Kristi Noem Backtracks on Gender Protection
The South Dakota governor has a change of heart in safeguarding female athletes.
Memo to Kristi Noem: What gives? The Republican governor of South Dakota has seen her popularity rise among many conservatives throughout 2020 over her principled stance for individual Liberty while other states stepped all over Americans’ constitutional rights during the COVID pandemic panic. Yet she recently threw a curveball when she refused to sign House Bill 1217 regarding sports and the so-called “transgendered.”
The legislation is aimed at providing protection to female athletes, as other states are beginning to do to counter the Left’s cultural assault. The South Dakota bill explicitly designates that, in order for a sport or team to be classified as female, it must be “available only to participants who are female, based on their biological sex.” The bill passed both the state Senate and House and Noem was expected to sign it into law, as she had previously promised to do so. However, it was suddenly left up in the air with her apparent change of heart.
In a letter sent to the state legislators, Noem characterized her decision to refrain from signing the bill as concern over certain “style” and “form” issues that she wanted addressed. However, in spite of her simple insistence at a Monday press conference that “only girls should play girls sports,” it would appear that Noem’s objections to the bill are more substantive than mere stylistic.
Margot Cleveland reports, “First, Noem requested the legislature strike Section 2 of the bill, which would have required students to annually verify their age, biological sex based on genetics and reproductive biology, and attest that they had not taken performance-enhancing drugs, including anabolic steroids, in the preceding 12 months.” Noem reasoned that such a stipulation created an “unworkable administrative burden on schools, who under its terms must collect verification forms from every student athlete every year.” Yet schools collect similar medical forms from student athletes every year, and have done so for decades.
Noem further wanted collegiate athletics exempted from the law, as she argued an attempt to mandate collegiate athletics would necessarily run into the problem of national governing bodies, and therefore would be “unrealistic” and “unworkable.” Translation: She doesn’t want the NCAA to punish her state.
In short, Noem wants a rewrite of the bill, which has several proponents of the legislation asserting that the governor is bowing to outside economic pressure. They have pointed to Noem’s statements in which she expressed concerns over “unintended consequences” from the bill. It is indeed true that certain business have expressed concerns that the bill’s passage would have a negative impact upon the state’s economic opportunities, but that’s leftist cancel culture for you.

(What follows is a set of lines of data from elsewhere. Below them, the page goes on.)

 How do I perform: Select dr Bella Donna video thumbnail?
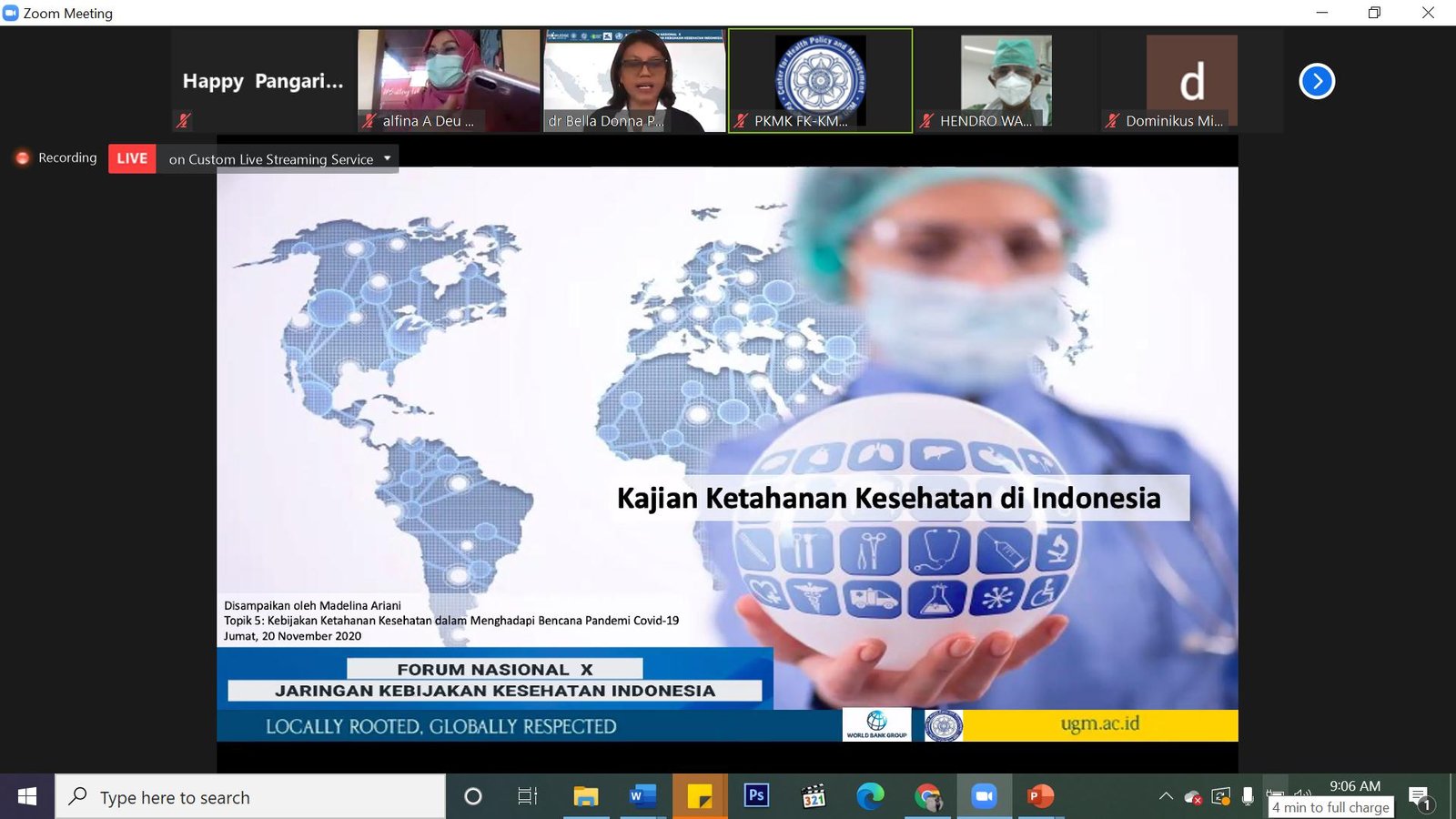click(634, 81)
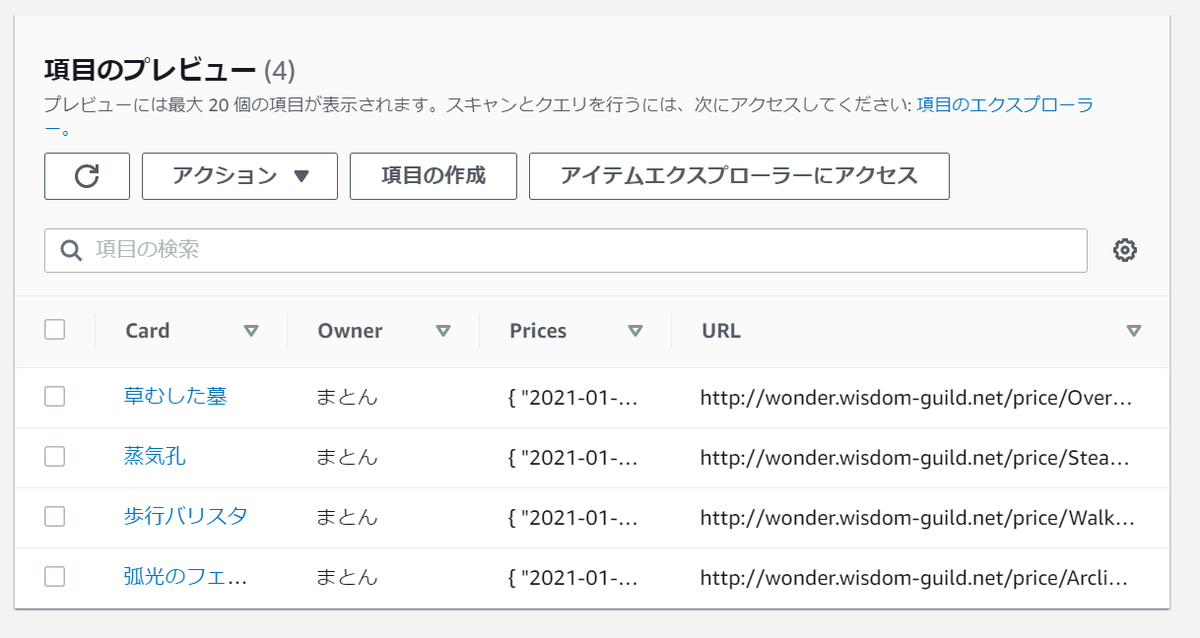Tick the 歩行バリスタ row checkbox
1200x638 pixels.
coord(55,516)
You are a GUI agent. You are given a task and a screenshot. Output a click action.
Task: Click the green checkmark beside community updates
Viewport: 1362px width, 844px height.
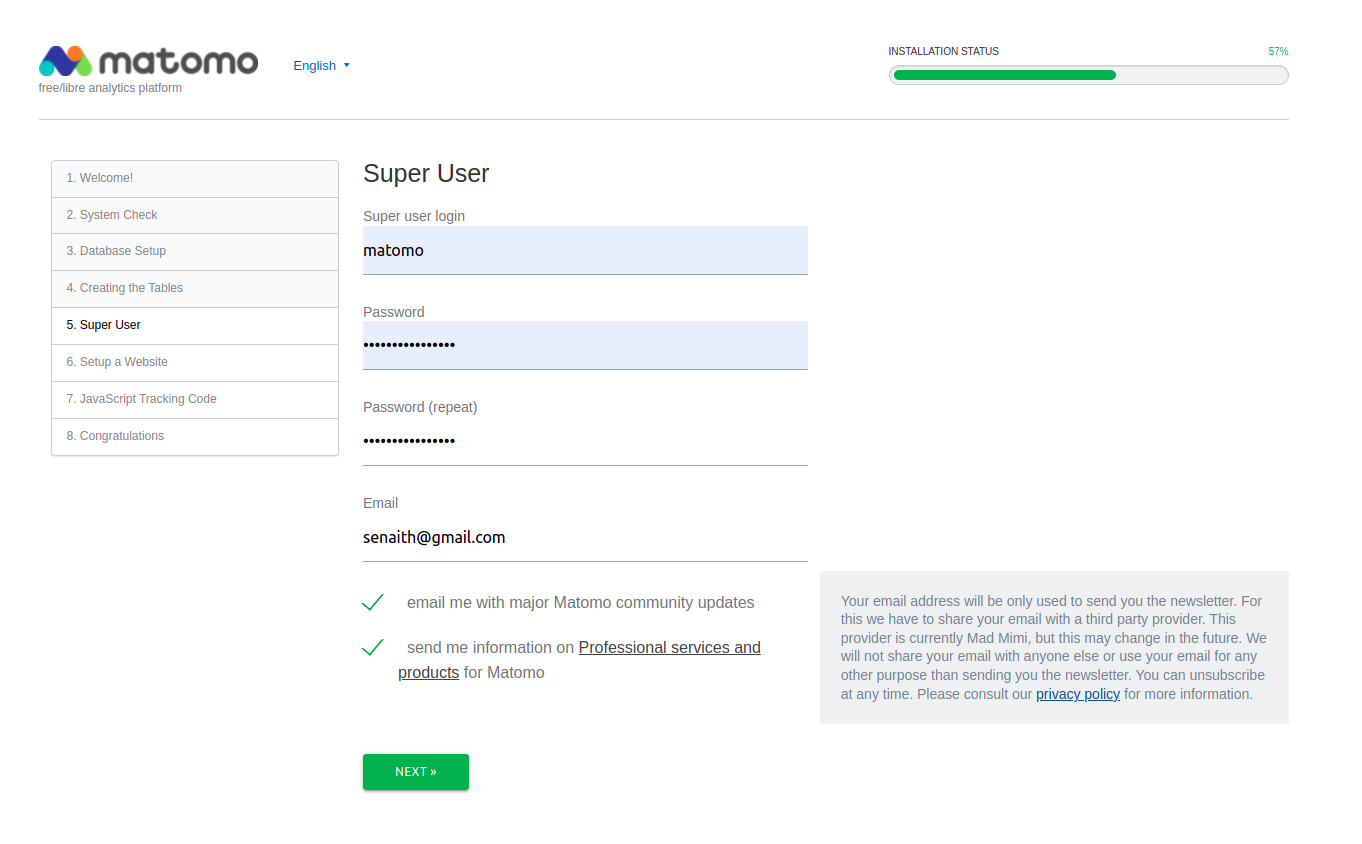(x=372, y=603)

South Dakota is scheduled to soon host NCAA basketball and hockey tournaments. That leads Power Line’s Paul Mirengoff to observe, “It’s very likely that the NCAA would refuse to hold such tournaments in South Dakota if the bill as passed by the legislature goes into effect. Noem’s revisions would remove any claim that South Dakota is out of compliance with NCAA competition rules.”

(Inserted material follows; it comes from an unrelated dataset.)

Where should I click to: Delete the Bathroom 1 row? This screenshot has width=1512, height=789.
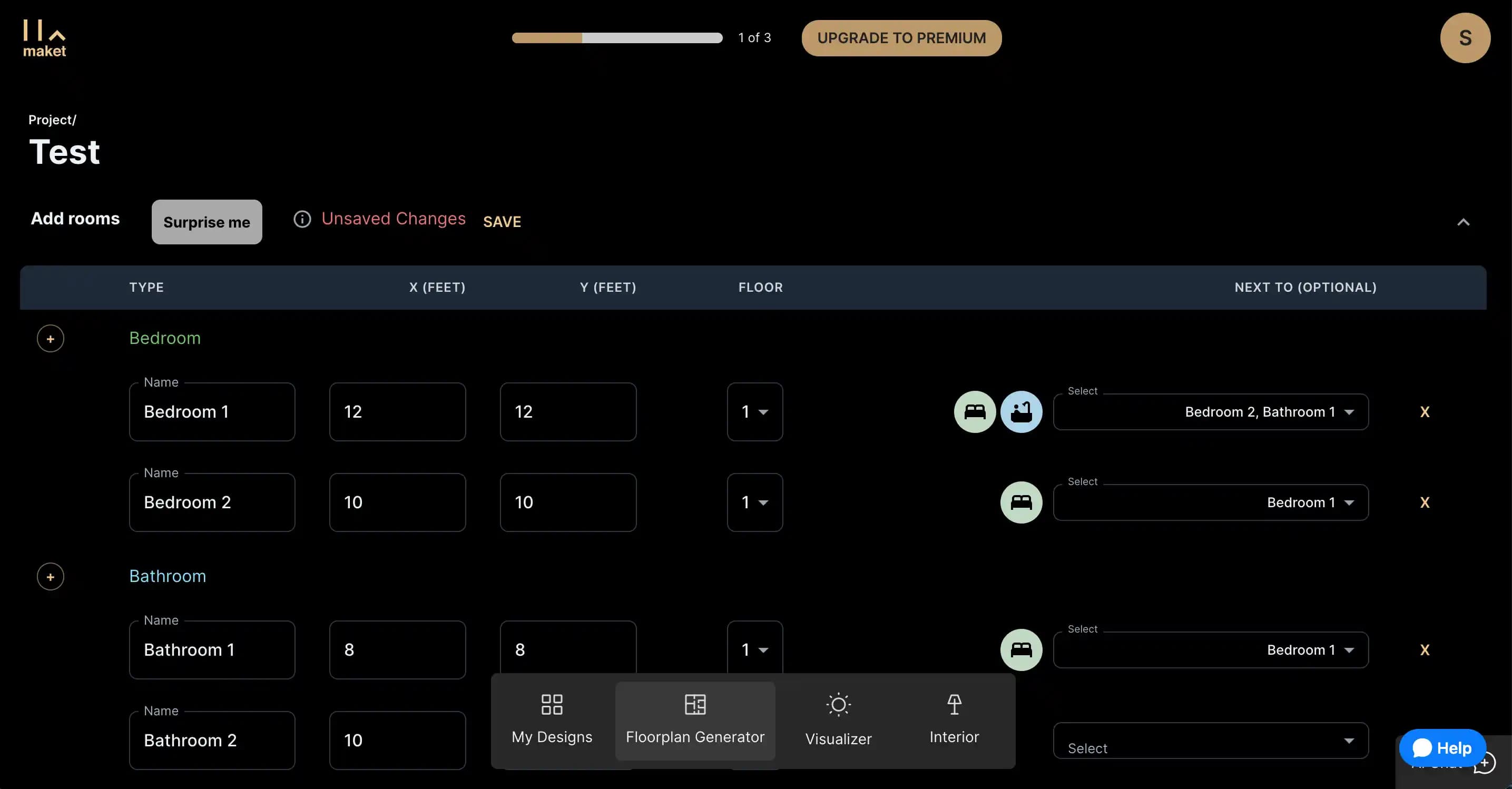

It does appear that Noem, who had given full support for the legislation initially, has suddenly gotten cold feet, probably for economic reasons. Speaking to Fox News’s Tucker Carlson on Monday night, Noem essentially confirmed that she folded to the NCAA, while also claiming that the bill was a trial lawyer’s dream. But if the governor has any designs on national office come 2024, she’s going to have to show a whole lot more backbone on a total layup of an issue if she thinks fans of a fighter like Donald Trump are going to give her the time of day.